## BEGIN

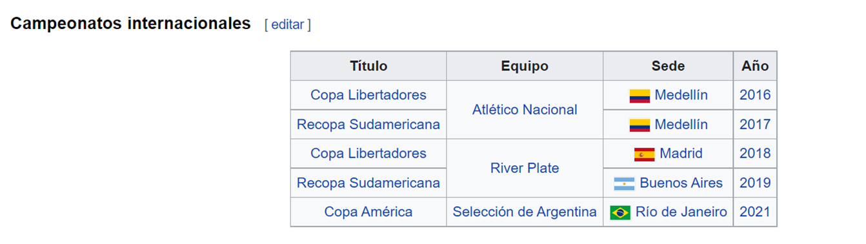Open the Madrid venue link
The image size is (866, 244).
coord(681,154)
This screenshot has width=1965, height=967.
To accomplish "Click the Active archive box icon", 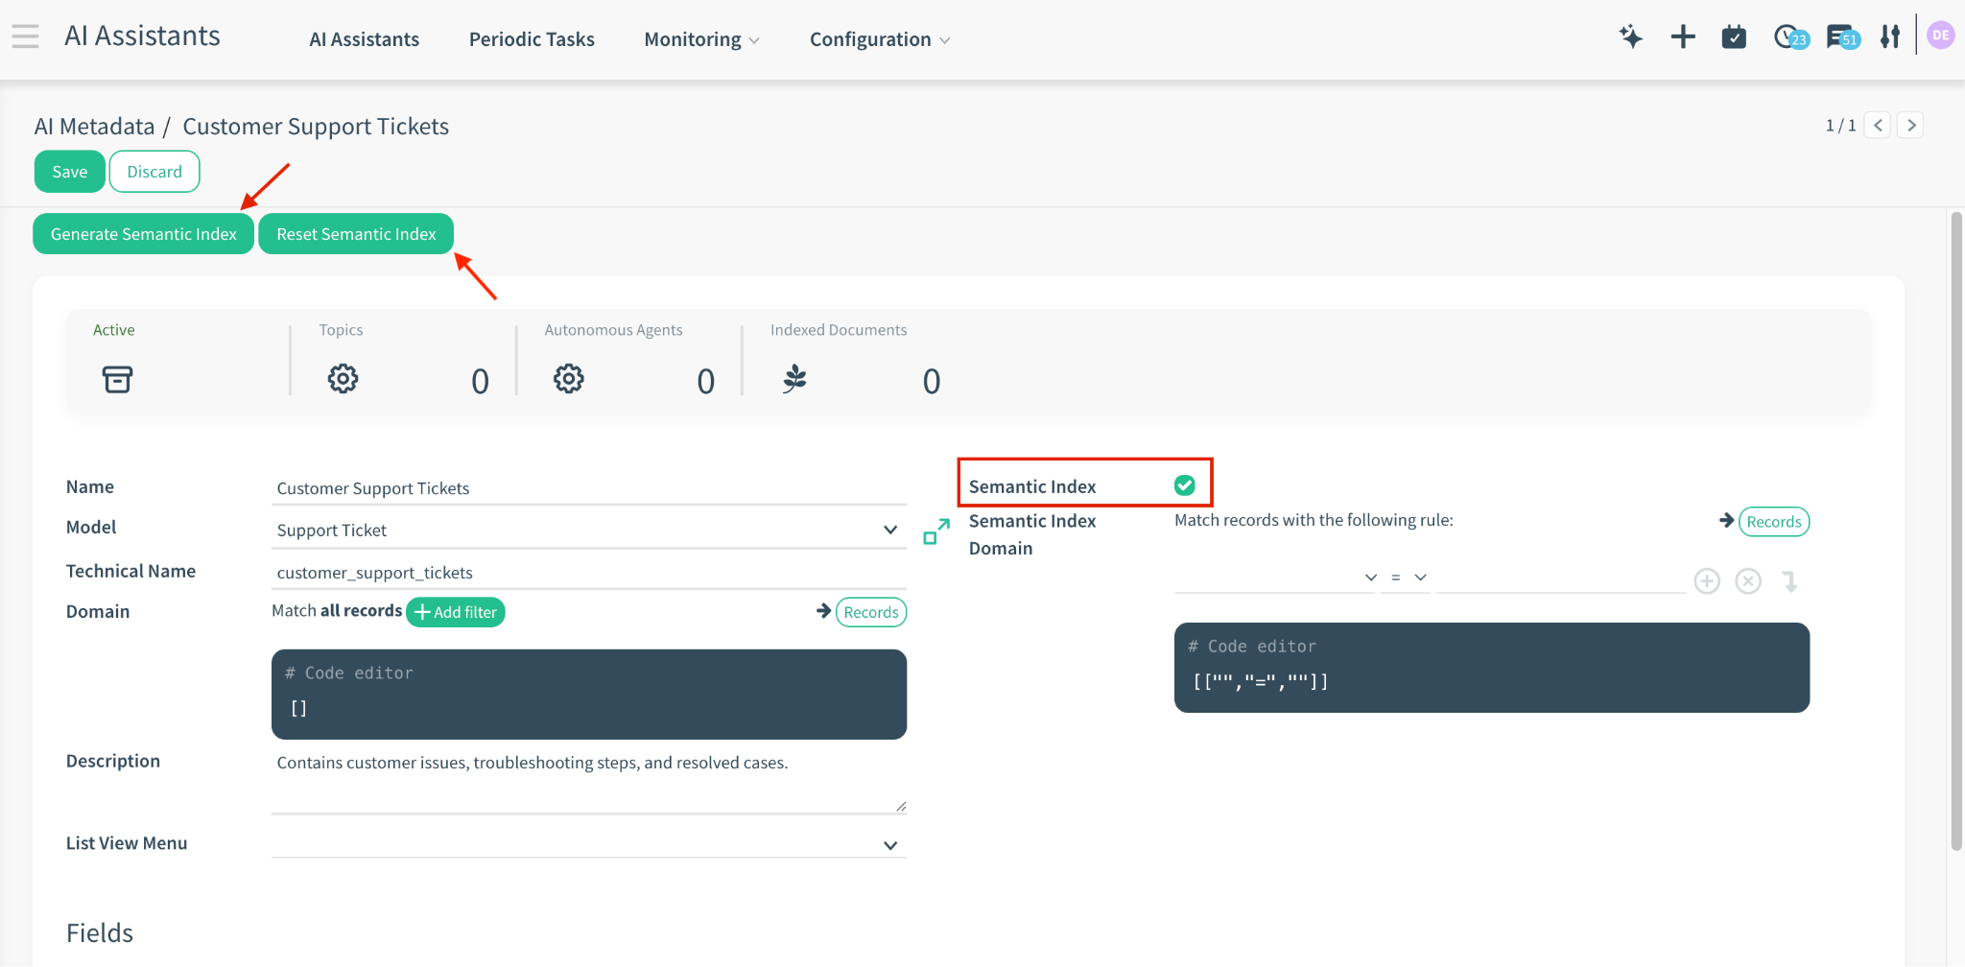I will point(117,380).
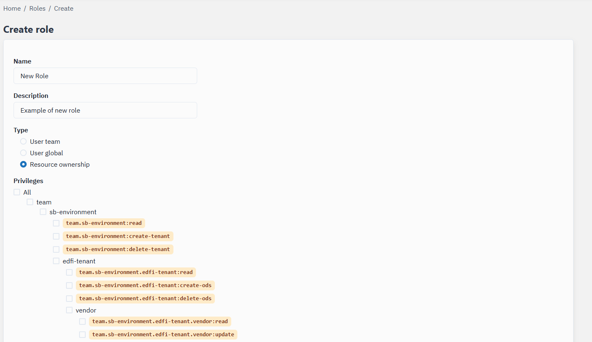Go to the Roles breadcrumb link
The image size is (592, 342).
37,9
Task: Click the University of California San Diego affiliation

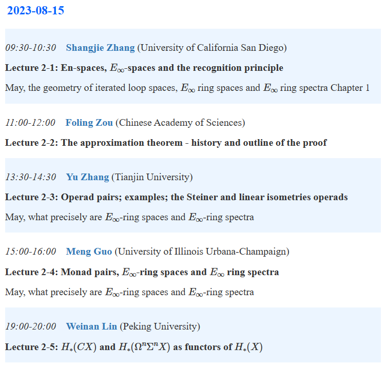Action: click(212, 48)
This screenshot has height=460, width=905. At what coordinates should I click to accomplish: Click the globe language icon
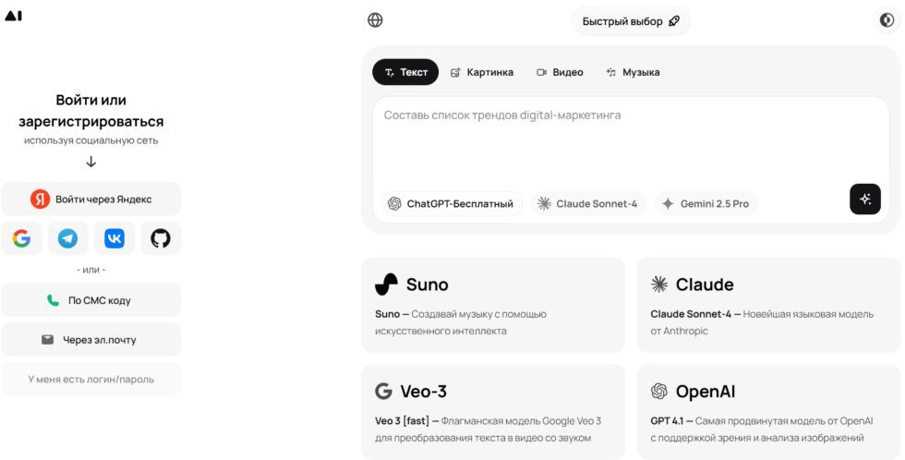click(375, 20)
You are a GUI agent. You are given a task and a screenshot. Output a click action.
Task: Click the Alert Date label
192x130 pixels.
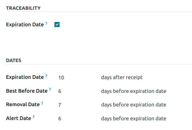(x=18, y=118)
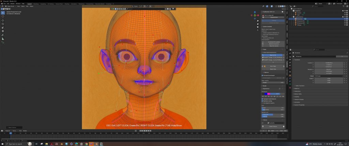The image size is (349, 146).
Task: Select the Add Cube tool
Action: tap(3, 43)
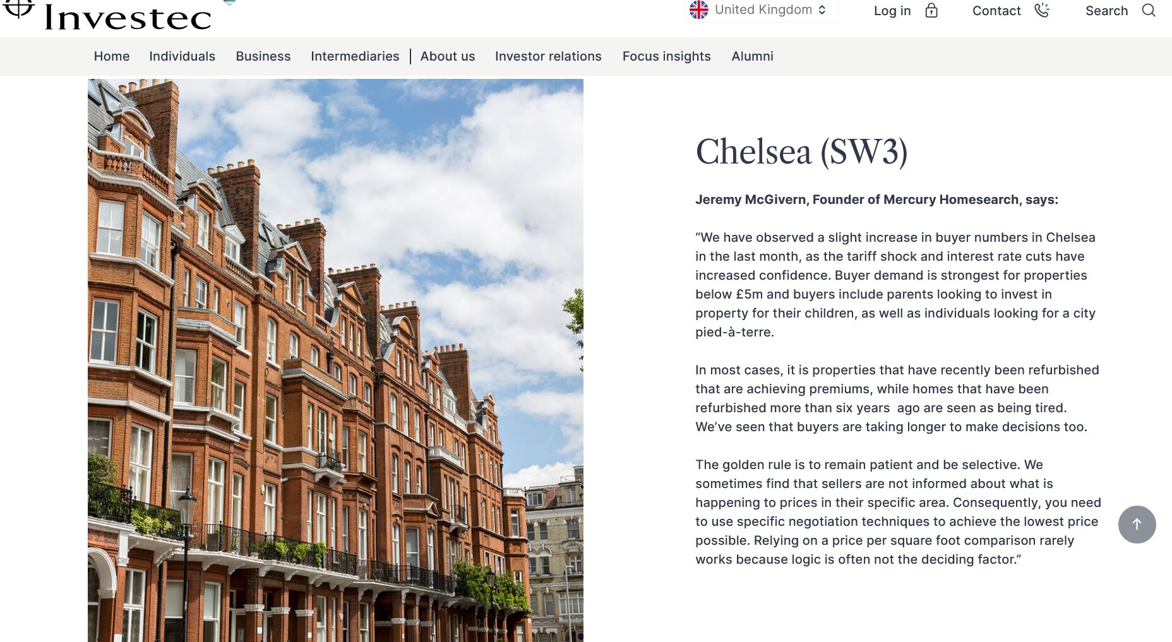1172x642 pixels.
Task: Expand country list via chevron arrows
Action: [x=822, y=10]
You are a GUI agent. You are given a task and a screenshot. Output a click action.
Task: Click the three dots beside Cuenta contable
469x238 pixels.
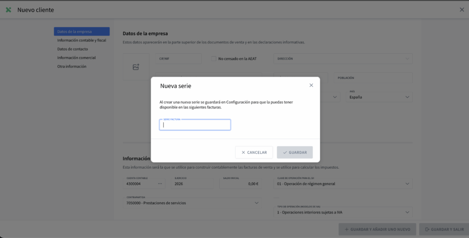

## END

WHAT YOU ARE ASKED TO DO:
Print the items again from the line with "Task: Click the University" up to and including the final line, reproducing every line verbatim and leaving out the pictures.

SOLUTION TO THIS EXERCISE:
Task: Click the University of California San Diego affiliation

Action: click(212, 48)
This screenshot has height=460, width=905. At what coordinates should I click to accomplish: Click the globe language icon
click(375, 20)
You are a GUI agent. You are given a task and a screenshot. Output a click action.
Task: Click the Alert Date label
192x130 pixels.
(x=18, y=118)
The image size is (349, 146).
Task: Select the Add Cube tool
Action: tap(3, 43)
1172x642 pixels.
Task: Expand country list via chevron arrows
Action: [x=822, y=10]
You are a GUI agent. You are given a task and a screenshot. Output a click action.
Task: Click the three dots beside Cuenta contable
469x238 pixels.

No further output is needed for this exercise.